Tufton, in the meantime, said that while the announcement of the new COVID-19 strain is already creating “anxiety and some panic”, Jamaicans should recognise that it was very difficult to keep variants out of an open society.
Warning that the consequences of full closure of the country’s borders would be very significant, Tufton advised Jamaicans to anticipate the emergence and influx of more strains.
“We should not panic about them even though we will screen to avoid or reduce and test. What we should continue to do is observe protocols, continue to take the vaccines, and build our capacity to resist as we restore some semblance of normality,” said Tufton.
Approximately 15 per cent of the 453,543 Jamaicans who received first doses did not return for second shots within the 12-week window.
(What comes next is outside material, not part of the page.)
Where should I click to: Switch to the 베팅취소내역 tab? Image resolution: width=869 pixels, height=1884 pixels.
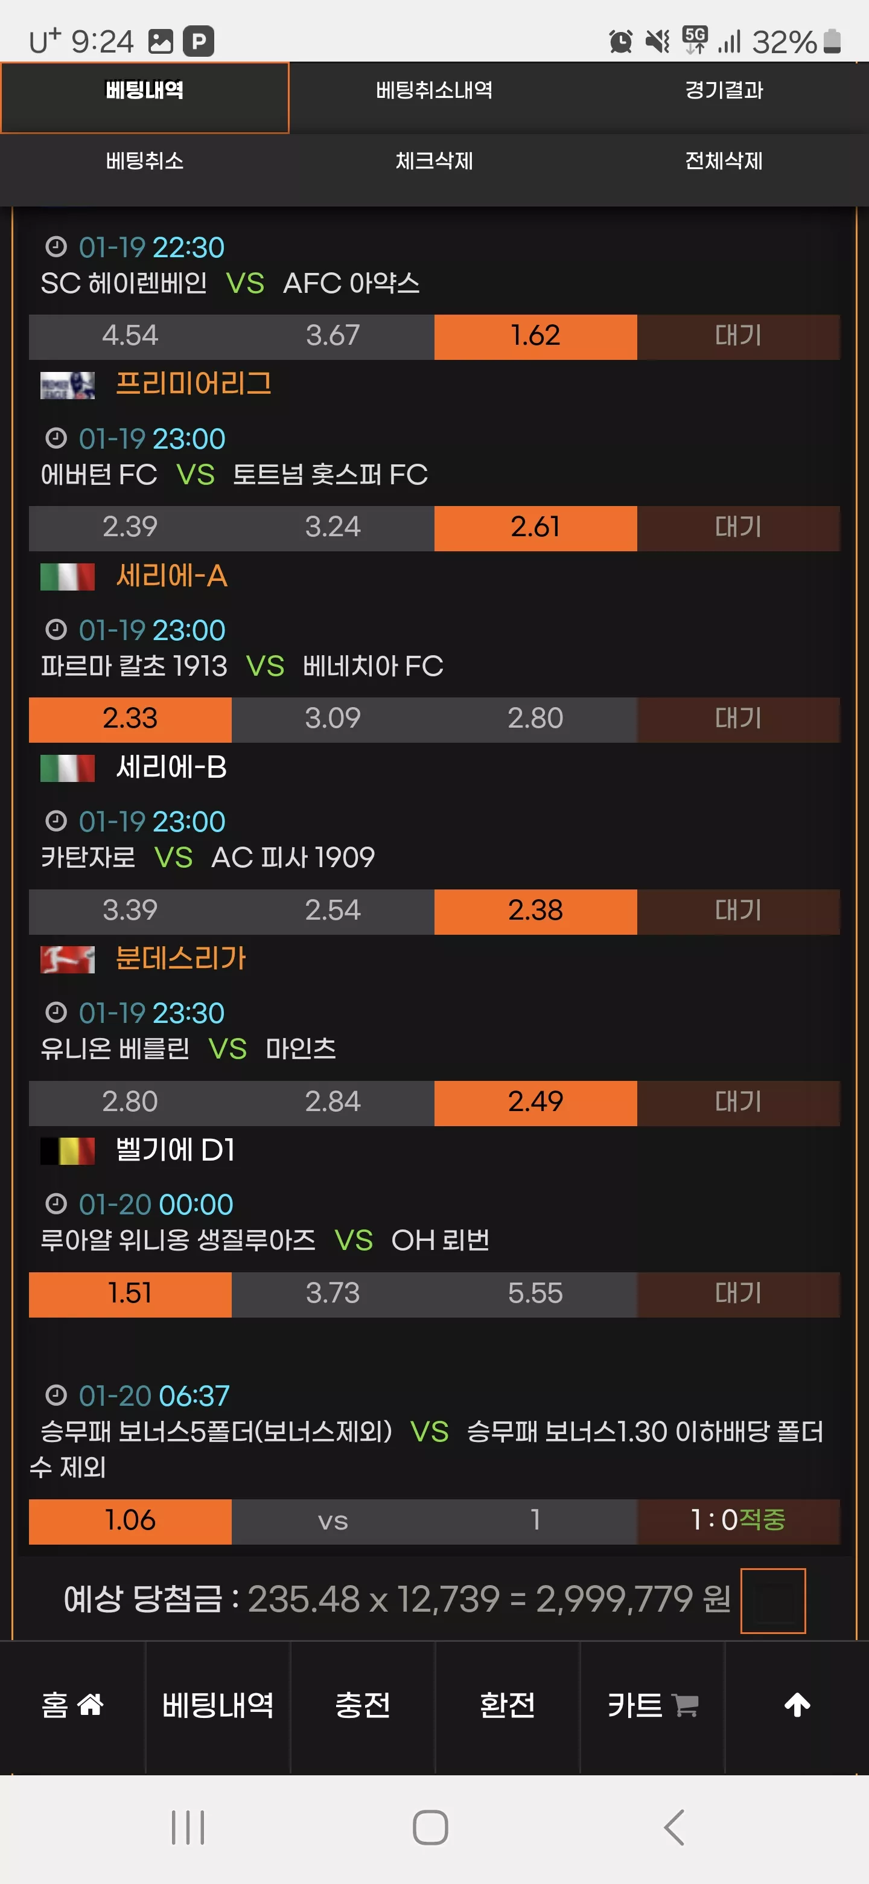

At the same time, 141,438 Jamaicans have received second doses, and 11,305 have taken the one-shot Johnson & Johnson, bringing the total number of people who have received one or more shots to 606,286. More than 152,740 persons, or 5.4 per cent of the population, are fully vaccinated.
Meanwhile, the CMO disclosed that five per cent of children aged zero to nine, and 7.7 per cent of those aged 10 to 19, have tested positive for the virus.
Three children in the zero to nine age group died as a result of contracting the virus, representing 0.2 per cent of deaths. Eight deaths have so far been recorded for children aged 10 to 19.
Bisasor-McKenzie could not provide the figure for the number of children hospitalised.
As data continue to pour in, August has the ignominy of the deadliest month of the pandemic. Three hundred and ninety-one deaths have been confirmed for August, national epidemiologist Dr Karen Webster-Kerr told The Gleaner on Thursday. Approximately 80 other deaths in August are under investigation. August 26 was the deadliest day, with 21 fatalities.
Jamaica has recorded 74,007 coronavirus infections and 1,685 deaths.